## [WHAT TO WORK ON]
Select and copy every line of the data below that contains the word "date". Case counts.

+++ RECORDS

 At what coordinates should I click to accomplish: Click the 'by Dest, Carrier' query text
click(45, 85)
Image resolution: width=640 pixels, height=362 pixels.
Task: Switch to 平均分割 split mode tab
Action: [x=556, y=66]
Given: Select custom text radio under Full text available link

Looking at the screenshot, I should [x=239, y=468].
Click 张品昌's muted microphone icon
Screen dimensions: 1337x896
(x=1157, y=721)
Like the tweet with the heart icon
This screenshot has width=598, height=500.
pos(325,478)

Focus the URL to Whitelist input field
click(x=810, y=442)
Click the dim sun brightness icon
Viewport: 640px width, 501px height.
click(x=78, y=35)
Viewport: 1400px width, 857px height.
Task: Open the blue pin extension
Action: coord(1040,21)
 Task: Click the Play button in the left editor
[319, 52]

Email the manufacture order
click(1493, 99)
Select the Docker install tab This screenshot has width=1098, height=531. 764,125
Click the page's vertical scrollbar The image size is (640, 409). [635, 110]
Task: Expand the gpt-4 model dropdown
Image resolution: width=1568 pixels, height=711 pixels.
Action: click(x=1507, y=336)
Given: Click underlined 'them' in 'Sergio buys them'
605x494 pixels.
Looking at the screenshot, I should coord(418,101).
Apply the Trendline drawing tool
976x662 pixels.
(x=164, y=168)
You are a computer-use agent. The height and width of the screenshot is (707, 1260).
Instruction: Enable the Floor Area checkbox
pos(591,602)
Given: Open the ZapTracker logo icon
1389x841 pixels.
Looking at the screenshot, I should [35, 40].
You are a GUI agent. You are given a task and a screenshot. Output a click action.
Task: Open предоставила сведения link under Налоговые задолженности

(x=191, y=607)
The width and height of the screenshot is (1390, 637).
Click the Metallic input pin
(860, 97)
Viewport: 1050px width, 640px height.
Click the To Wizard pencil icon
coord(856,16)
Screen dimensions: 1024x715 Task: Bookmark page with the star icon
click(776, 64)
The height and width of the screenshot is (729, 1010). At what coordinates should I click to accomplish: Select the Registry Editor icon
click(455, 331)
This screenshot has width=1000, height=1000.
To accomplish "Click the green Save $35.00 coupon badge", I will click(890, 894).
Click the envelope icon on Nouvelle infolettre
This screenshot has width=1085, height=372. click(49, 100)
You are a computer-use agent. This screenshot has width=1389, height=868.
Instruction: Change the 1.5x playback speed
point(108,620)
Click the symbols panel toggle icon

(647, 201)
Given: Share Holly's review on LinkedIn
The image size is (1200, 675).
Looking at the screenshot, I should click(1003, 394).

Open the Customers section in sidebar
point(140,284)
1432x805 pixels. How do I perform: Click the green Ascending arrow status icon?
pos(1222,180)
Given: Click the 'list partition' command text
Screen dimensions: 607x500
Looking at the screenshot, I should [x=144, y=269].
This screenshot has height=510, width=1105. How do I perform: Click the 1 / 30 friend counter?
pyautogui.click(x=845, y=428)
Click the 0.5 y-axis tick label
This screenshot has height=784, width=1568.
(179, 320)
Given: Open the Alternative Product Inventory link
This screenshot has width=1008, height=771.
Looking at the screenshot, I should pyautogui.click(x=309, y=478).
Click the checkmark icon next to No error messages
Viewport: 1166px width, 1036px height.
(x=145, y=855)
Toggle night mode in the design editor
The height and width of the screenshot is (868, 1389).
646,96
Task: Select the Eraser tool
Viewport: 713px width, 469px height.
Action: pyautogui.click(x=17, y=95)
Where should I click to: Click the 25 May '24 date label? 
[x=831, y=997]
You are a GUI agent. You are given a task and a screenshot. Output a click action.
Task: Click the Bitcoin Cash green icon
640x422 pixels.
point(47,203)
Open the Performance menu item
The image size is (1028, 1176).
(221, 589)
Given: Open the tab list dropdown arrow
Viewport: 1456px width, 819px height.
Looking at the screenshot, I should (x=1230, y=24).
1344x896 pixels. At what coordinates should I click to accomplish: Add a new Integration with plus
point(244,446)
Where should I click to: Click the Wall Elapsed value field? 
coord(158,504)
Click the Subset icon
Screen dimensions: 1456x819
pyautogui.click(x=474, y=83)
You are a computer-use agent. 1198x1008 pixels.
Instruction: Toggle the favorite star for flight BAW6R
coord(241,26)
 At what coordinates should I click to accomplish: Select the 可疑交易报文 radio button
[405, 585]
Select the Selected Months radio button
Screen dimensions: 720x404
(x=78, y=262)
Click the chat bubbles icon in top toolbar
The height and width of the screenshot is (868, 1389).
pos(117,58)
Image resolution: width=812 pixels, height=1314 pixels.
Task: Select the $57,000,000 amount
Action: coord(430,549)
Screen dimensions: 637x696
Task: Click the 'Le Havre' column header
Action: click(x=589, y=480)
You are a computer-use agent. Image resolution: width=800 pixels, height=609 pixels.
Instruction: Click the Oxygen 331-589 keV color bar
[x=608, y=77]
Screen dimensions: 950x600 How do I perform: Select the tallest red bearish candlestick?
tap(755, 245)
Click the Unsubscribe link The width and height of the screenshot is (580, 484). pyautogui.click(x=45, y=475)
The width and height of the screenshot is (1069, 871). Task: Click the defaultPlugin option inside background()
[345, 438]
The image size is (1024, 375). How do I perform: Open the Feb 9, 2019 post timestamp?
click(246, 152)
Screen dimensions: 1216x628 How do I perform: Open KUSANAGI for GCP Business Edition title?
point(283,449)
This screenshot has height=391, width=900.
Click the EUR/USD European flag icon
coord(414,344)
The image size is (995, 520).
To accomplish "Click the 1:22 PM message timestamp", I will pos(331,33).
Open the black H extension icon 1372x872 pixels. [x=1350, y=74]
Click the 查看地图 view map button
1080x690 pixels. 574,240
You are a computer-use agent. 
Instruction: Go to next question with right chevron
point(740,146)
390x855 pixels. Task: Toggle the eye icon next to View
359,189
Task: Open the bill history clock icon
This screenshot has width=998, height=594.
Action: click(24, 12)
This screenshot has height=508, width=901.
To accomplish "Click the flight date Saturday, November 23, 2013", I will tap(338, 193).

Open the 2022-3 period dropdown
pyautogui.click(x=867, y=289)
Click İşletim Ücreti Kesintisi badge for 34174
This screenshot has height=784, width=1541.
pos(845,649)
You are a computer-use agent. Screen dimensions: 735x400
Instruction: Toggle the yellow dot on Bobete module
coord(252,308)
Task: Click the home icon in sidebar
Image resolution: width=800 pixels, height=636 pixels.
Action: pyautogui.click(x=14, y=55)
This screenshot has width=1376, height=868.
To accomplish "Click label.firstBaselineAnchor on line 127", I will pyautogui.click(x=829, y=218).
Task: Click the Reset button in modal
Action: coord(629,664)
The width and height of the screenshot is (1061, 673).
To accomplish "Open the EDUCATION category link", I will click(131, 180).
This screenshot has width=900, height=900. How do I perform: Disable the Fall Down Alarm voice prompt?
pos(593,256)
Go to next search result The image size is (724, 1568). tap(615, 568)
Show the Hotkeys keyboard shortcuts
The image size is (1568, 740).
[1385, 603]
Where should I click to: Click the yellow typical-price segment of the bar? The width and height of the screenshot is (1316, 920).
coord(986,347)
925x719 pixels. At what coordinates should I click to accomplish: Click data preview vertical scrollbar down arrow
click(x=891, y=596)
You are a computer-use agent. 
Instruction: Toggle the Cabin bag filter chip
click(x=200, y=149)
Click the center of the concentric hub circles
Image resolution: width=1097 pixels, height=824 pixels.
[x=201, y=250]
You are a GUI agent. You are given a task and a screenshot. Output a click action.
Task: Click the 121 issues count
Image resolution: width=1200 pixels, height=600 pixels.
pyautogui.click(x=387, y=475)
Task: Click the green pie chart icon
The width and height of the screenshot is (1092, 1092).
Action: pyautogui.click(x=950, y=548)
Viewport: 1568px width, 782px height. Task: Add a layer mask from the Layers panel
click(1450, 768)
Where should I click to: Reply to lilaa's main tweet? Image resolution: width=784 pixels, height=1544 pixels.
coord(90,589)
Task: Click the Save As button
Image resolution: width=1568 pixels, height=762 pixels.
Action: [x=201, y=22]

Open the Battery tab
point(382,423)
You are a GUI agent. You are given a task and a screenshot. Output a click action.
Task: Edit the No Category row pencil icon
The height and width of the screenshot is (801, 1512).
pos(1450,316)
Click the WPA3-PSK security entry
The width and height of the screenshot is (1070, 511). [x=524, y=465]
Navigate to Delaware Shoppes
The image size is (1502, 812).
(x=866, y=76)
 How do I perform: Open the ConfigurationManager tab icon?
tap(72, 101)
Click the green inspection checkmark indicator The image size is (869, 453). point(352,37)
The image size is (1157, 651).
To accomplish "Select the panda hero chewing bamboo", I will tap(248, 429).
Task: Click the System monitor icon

++++++

## [RESPONSE]
Where should I click to: Click the 25 May '24 date label? 
To accomplish "Click the flight date Saturday, November 23, 2013", I will tap(338, 193).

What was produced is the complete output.